Carballido JL, Pol D, Otero A, Cerda IA, Salgado L, Garrido AC, Ramezani J, Cúneo NR, Krause JM. 2017 A new giant titanosaur sheds light on body mass evolution among sauropod dinosaurs. Proc. R. Soc. B 284: 20171219.
DOI: 10.1098/rspb.2017.1219

Pisanosaurus and the Triassic ornithischian crisis

Pisanosaurus mertii holotype. Dorsal vertebrae in left lateral (A) and right lateral (B) views. Scale bar: 5 cm. From Agnolín and Rozadilla, 2017.

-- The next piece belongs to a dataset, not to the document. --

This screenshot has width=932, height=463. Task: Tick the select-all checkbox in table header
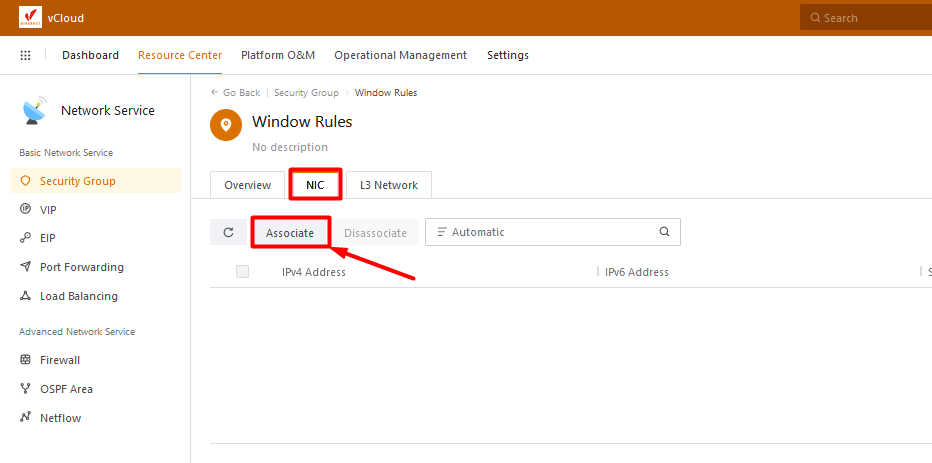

In 1887, Harry Govier Seeley was the first to subdivide dinosaurs into Saurischians and the Ornithischians based on the nature of their pelvic bones and joints. While the clade Saurischia is well represented in the Late Triassic, the record of the Ornithischia is certainly more problematic. Only a single Triassic ornithischian taxon was generally considered to still be valid: Pisanosaurus mertii, originally described by Argentinian paleontologist Rodolfo Casamiquela in 1967, based on a poorly preserved but articulated skeleton from the upper levels of the Ischigualasto Formation (Late Triassic).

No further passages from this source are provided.